[Data to examine]

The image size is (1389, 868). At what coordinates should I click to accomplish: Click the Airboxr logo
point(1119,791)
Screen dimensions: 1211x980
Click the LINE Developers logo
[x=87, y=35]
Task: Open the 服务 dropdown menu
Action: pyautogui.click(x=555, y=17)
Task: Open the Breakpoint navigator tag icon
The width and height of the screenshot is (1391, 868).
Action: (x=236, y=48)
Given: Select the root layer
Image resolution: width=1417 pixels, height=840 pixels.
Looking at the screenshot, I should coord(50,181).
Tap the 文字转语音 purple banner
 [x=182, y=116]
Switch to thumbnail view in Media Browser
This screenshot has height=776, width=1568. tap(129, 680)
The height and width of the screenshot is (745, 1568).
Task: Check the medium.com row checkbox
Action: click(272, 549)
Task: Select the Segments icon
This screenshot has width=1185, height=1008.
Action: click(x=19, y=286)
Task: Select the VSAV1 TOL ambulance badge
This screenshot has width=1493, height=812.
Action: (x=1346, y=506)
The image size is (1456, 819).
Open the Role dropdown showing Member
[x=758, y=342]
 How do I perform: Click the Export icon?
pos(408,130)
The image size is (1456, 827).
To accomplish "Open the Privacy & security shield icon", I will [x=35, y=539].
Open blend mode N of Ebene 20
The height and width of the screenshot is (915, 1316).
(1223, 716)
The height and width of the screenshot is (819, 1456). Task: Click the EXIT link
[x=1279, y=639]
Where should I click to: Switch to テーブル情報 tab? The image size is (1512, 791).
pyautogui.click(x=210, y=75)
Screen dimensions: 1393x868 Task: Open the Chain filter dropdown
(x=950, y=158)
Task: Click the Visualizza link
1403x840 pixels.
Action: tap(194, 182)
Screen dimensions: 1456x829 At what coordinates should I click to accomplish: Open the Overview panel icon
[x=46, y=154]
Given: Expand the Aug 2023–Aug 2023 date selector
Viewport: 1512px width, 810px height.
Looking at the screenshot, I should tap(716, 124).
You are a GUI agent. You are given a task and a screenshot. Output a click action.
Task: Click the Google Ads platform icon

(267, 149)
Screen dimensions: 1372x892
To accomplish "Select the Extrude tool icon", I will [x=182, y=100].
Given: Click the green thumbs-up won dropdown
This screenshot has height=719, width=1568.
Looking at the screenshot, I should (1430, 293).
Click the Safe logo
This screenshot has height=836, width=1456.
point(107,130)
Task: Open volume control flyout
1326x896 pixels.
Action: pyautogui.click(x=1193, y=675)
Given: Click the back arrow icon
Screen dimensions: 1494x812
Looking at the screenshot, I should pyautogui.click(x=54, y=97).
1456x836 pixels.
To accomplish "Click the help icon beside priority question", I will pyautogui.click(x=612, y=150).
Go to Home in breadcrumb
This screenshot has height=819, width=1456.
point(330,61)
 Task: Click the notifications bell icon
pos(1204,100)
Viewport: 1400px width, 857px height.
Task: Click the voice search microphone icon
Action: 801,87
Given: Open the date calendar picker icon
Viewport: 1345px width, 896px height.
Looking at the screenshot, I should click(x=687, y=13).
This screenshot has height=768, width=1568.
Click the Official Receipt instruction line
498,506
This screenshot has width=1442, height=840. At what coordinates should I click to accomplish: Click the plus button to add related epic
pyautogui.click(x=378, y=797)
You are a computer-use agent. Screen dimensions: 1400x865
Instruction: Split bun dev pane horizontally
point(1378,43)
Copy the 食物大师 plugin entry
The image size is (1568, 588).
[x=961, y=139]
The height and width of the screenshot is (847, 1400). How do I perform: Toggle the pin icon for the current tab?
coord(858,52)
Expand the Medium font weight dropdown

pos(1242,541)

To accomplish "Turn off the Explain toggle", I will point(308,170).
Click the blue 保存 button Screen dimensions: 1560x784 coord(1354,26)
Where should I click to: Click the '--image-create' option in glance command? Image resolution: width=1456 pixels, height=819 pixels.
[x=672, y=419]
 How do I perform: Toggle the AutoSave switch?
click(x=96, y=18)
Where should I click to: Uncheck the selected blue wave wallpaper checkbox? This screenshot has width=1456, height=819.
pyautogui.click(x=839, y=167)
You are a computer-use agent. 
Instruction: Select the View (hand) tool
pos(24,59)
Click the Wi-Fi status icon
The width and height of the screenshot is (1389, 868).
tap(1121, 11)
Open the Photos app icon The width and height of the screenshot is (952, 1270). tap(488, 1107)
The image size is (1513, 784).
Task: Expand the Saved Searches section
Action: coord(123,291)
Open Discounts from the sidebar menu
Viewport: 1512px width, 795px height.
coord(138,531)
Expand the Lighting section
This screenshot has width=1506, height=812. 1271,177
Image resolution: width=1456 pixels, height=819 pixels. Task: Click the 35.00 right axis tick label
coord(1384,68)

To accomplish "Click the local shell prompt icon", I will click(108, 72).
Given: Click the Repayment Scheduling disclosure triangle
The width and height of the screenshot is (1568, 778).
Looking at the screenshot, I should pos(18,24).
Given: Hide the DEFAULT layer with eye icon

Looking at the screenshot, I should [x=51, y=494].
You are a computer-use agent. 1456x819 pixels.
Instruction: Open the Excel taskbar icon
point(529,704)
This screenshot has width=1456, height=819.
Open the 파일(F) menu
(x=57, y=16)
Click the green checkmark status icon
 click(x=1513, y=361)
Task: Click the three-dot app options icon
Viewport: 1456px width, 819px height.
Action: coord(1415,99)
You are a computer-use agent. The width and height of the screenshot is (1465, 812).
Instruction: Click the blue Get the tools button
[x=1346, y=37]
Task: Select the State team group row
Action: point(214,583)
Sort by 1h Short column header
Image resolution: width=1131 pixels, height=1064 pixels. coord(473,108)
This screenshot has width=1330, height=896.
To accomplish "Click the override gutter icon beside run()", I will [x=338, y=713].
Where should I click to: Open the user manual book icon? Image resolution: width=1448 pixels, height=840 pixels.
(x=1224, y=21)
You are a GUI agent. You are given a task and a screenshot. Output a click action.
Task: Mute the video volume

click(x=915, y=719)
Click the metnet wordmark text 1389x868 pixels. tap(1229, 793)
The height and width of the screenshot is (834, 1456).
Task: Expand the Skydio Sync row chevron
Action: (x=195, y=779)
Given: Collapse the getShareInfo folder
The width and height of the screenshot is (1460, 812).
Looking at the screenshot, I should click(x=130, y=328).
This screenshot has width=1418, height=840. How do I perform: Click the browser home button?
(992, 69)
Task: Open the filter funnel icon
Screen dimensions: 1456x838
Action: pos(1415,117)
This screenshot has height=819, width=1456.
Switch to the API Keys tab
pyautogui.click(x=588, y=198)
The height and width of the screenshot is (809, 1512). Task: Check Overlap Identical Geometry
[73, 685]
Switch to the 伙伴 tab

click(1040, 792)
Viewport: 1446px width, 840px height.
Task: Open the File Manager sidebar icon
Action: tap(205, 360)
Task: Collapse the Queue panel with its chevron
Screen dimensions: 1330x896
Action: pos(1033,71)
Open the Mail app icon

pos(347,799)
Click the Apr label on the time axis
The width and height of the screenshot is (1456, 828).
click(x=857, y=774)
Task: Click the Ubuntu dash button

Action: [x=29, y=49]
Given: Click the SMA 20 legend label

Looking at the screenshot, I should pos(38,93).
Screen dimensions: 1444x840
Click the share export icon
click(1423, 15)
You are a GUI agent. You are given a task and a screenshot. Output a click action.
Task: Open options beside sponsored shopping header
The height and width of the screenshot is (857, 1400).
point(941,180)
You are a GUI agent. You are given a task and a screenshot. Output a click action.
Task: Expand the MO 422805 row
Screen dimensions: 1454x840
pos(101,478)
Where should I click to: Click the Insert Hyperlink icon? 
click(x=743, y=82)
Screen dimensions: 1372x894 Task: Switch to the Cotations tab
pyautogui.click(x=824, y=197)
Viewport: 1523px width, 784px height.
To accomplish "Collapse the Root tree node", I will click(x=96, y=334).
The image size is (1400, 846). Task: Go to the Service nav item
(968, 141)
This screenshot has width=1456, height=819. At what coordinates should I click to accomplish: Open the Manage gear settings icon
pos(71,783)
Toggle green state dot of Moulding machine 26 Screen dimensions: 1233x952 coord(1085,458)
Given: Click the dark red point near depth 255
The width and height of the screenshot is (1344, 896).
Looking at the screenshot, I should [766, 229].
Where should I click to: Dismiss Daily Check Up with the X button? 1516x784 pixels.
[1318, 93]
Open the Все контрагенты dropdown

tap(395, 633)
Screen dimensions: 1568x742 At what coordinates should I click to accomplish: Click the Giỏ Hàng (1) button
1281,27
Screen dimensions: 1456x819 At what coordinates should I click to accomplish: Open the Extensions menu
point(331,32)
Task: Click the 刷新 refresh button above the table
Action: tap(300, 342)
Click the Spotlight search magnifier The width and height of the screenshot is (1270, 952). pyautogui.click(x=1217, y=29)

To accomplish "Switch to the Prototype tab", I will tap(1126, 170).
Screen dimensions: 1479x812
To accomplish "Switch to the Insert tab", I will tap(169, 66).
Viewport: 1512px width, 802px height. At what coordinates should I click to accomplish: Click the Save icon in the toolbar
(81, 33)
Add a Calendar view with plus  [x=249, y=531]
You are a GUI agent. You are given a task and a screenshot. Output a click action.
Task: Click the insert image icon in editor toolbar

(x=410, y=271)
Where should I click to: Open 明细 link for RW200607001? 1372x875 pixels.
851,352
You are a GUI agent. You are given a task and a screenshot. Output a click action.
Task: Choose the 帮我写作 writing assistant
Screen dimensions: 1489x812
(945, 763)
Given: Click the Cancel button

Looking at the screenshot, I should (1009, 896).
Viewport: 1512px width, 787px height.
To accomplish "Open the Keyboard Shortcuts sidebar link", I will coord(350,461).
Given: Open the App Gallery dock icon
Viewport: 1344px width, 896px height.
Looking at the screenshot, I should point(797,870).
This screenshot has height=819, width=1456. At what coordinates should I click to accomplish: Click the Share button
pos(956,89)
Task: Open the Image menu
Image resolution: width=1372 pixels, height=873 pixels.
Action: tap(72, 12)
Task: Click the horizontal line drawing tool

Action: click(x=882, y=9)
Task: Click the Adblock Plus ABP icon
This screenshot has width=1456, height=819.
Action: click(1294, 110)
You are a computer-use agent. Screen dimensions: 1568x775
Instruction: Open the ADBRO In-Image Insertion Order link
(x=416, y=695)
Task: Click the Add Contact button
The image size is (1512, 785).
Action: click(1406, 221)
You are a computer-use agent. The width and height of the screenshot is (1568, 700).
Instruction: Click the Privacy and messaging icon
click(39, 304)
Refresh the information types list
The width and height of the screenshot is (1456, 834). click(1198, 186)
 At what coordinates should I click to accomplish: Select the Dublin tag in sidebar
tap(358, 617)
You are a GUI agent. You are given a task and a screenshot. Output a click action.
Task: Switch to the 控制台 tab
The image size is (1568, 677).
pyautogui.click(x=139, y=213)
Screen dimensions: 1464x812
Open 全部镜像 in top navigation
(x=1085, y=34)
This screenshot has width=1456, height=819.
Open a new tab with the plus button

[/Data to examine]

▸ **Task to complete**: Starting at the top of the data above, repeat every line exactly until the line containing "Given: Select the root layer" has been given, then stop.

▸ **Solution for this task**:
The image size is (1389, 868). At what coordinates should I click to accomplish: Click the Airboxr logo
point(1119,791)
Screen dimensions: 1211x980
Click the LINE Developers logo
[x=87, y=35]
Task: Open the 服务 dropdown menu
Action: pyautogui.click(x=555, y=17)
Task: Open the Breakpoint navigator tag icon
The width and height of the screenshot is (1391, 868).
Action: (x=236, y=48)
Given: Select the root layer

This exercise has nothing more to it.